Task to carry out ::
Using only the entries below, copy exactly the lines that begin at the one with "400x400 pixels. How" and end at the one with "1424x771 pixels. How", both included. Drop the pictures.

Supplied entries ::
= Beginning of Section =
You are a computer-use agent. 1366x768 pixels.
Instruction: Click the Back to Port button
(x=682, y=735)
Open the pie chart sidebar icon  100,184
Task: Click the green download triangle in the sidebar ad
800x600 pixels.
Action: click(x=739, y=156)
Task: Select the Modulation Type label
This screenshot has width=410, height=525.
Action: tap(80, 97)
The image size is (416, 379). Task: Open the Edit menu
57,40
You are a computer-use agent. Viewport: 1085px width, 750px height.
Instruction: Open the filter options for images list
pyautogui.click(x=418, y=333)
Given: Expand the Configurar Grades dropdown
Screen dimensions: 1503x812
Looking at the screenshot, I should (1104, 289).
= End of Section =
= Beginning of Section =
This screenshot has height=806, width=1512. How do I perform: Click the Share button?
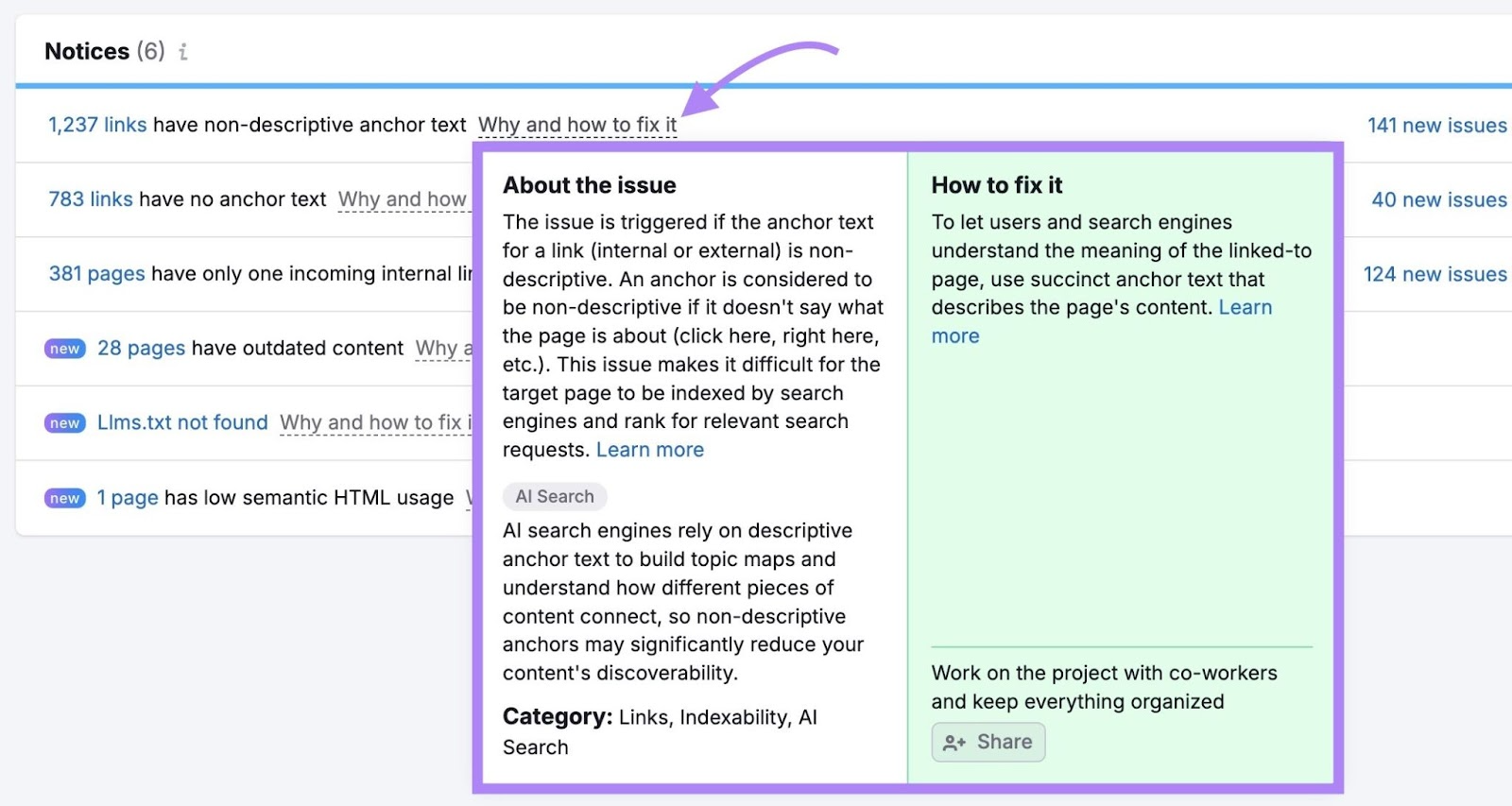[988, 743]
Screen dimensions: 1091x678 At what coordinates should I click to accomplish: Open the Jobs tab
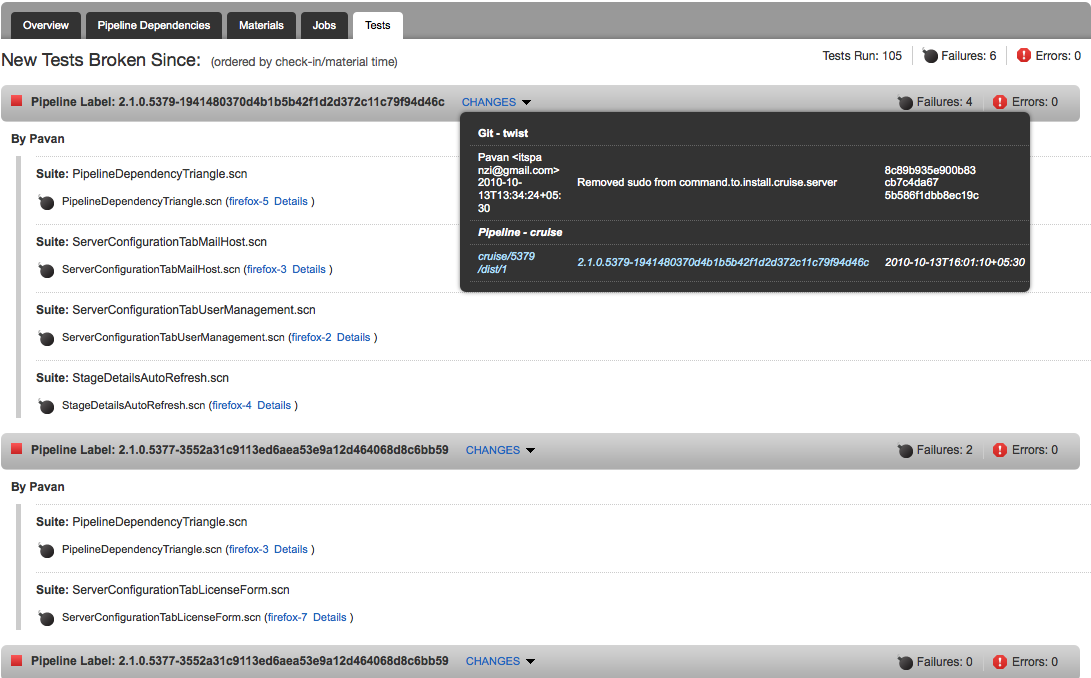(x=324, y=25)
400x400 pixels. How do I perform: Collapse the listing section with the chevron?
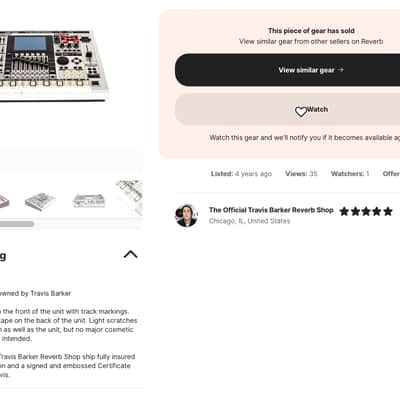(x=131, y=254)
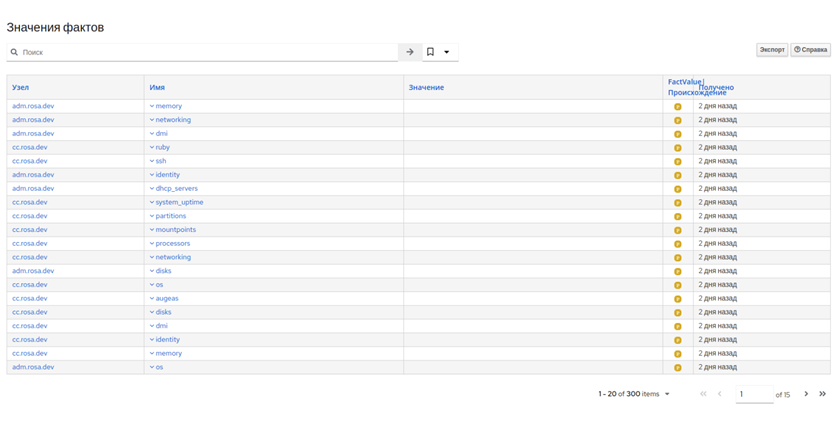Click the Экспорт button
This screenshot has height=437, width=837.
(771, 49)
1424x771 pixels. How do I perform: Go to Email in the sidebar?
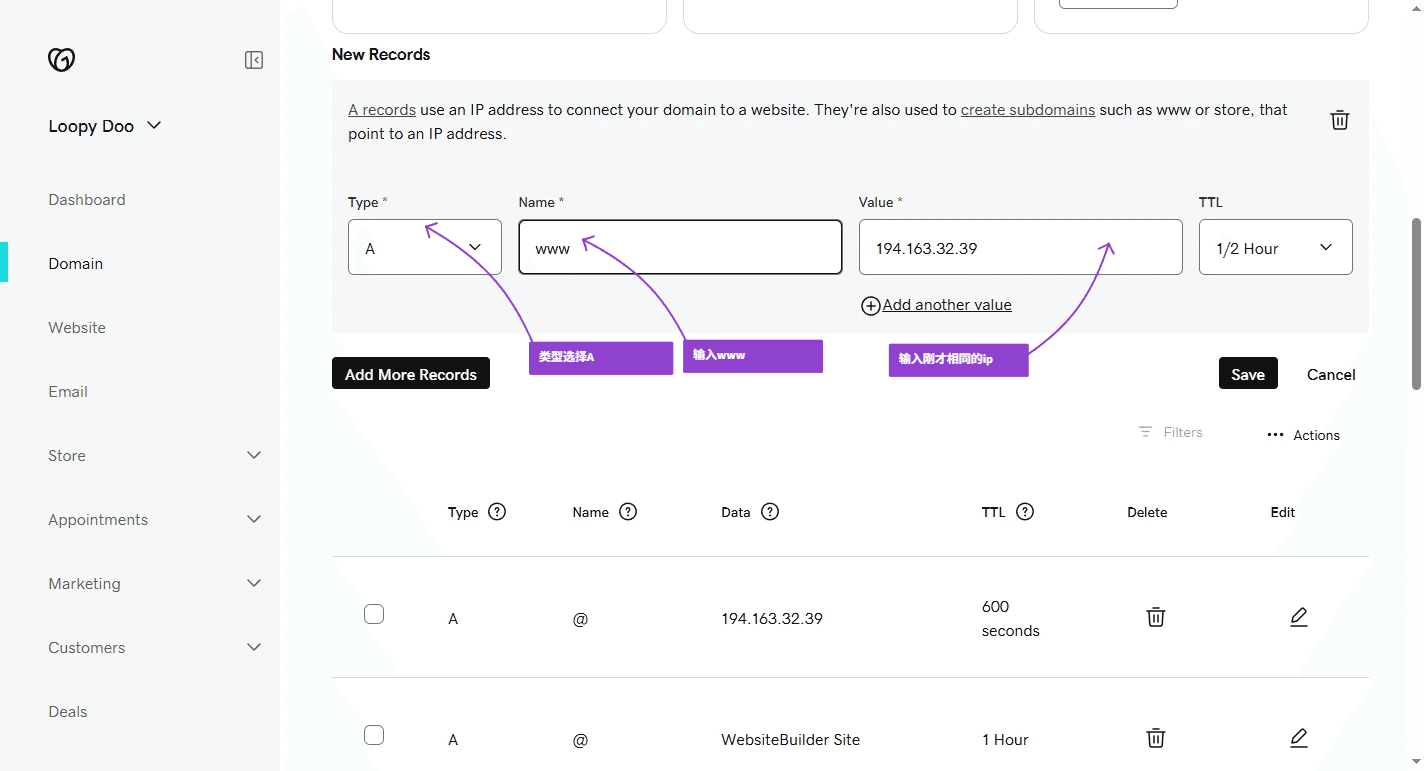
= End of Section =
= Beginning of Section =
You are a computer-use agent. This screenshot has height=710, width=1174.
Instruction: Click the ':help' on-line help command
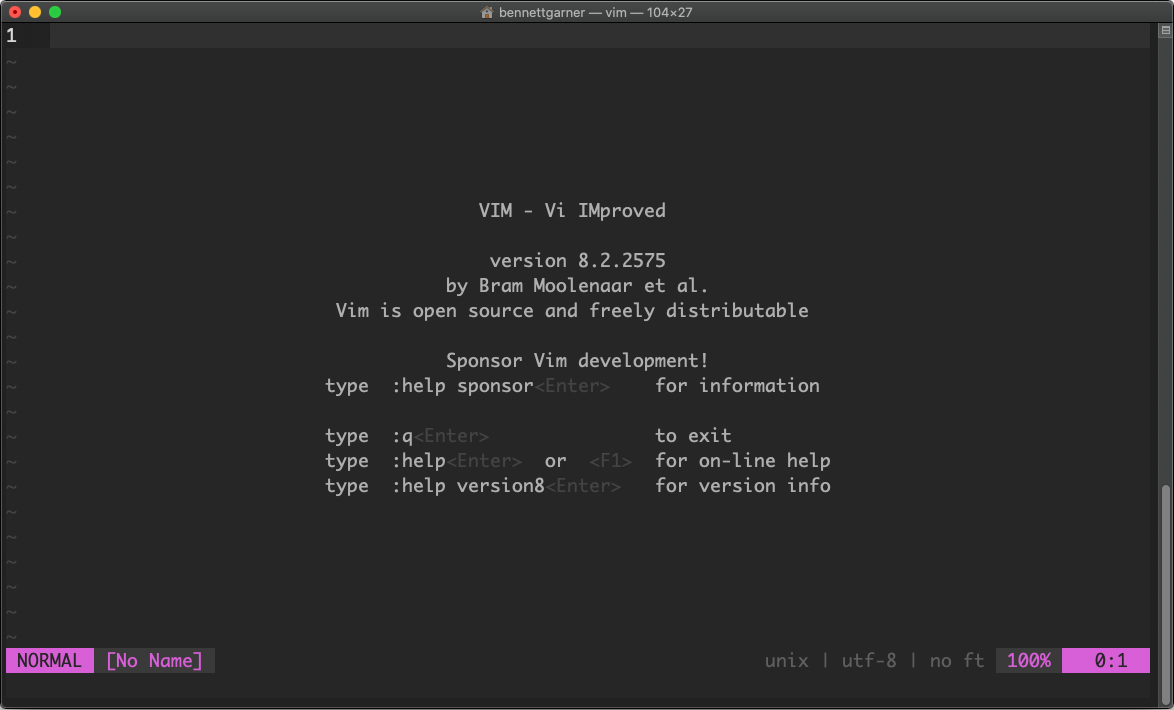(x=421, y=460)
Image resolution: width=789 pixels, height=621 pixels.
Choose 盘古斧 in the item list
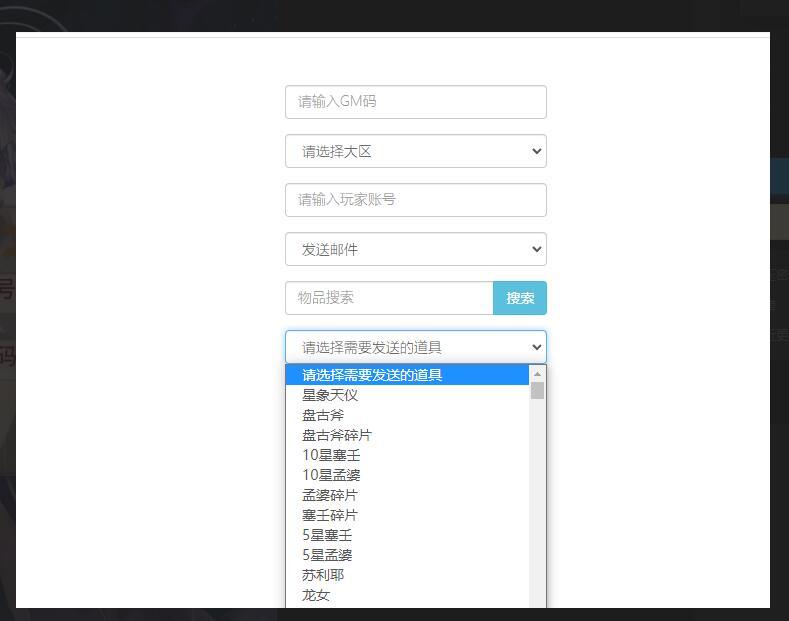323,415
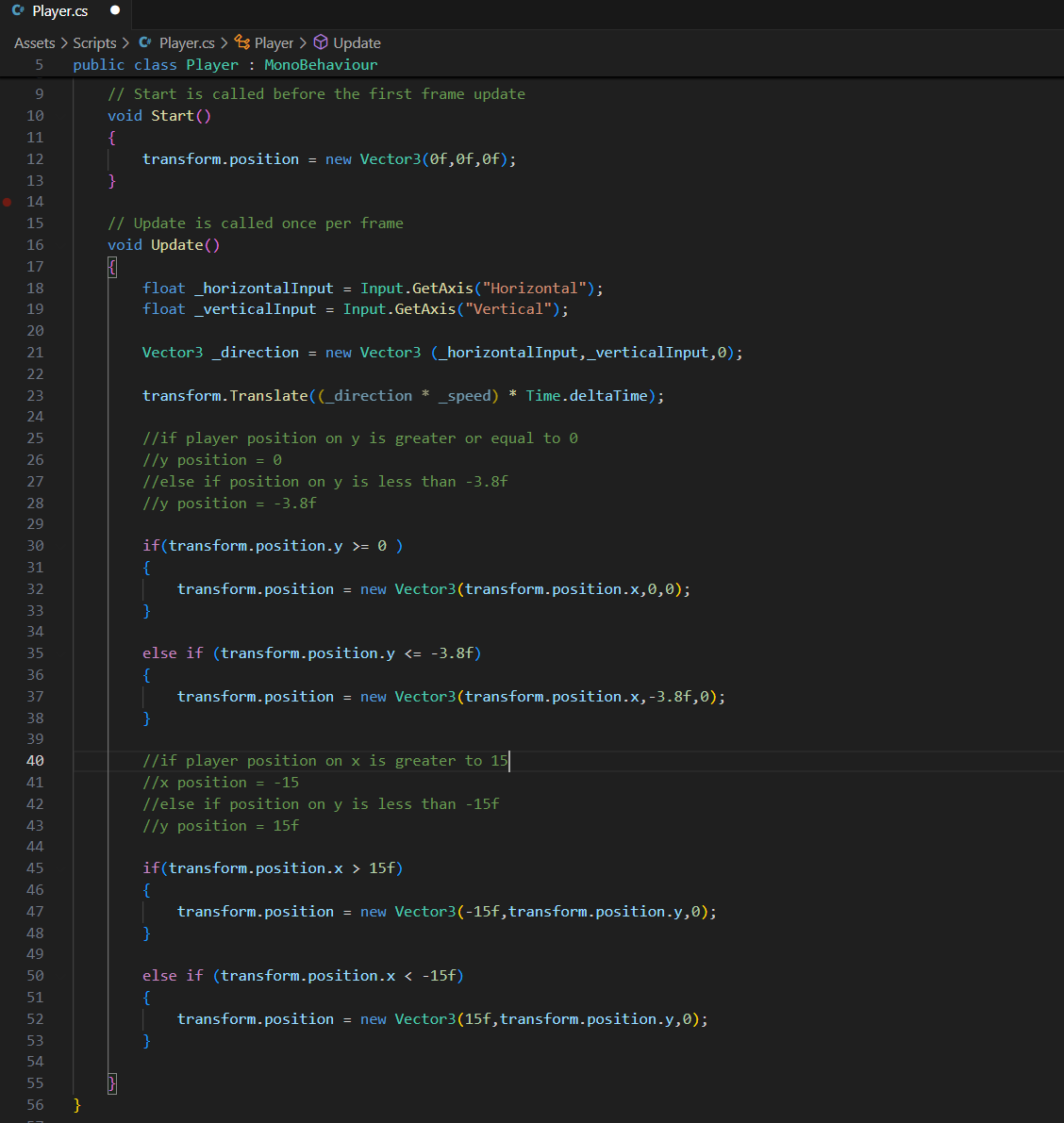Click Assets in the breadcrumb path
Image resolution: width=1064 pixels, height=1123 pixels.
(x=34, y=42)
= End of Section =
Solution ::
400x400 pixels. How do I perform: Collapse the listing section with the chevron?
(x=131, y=254)
Click the Экспорт button
This screenshot has height=437, width=837.
(771, 49)
1424x771 pixels. How do I perform: Go to Email in the sidebar?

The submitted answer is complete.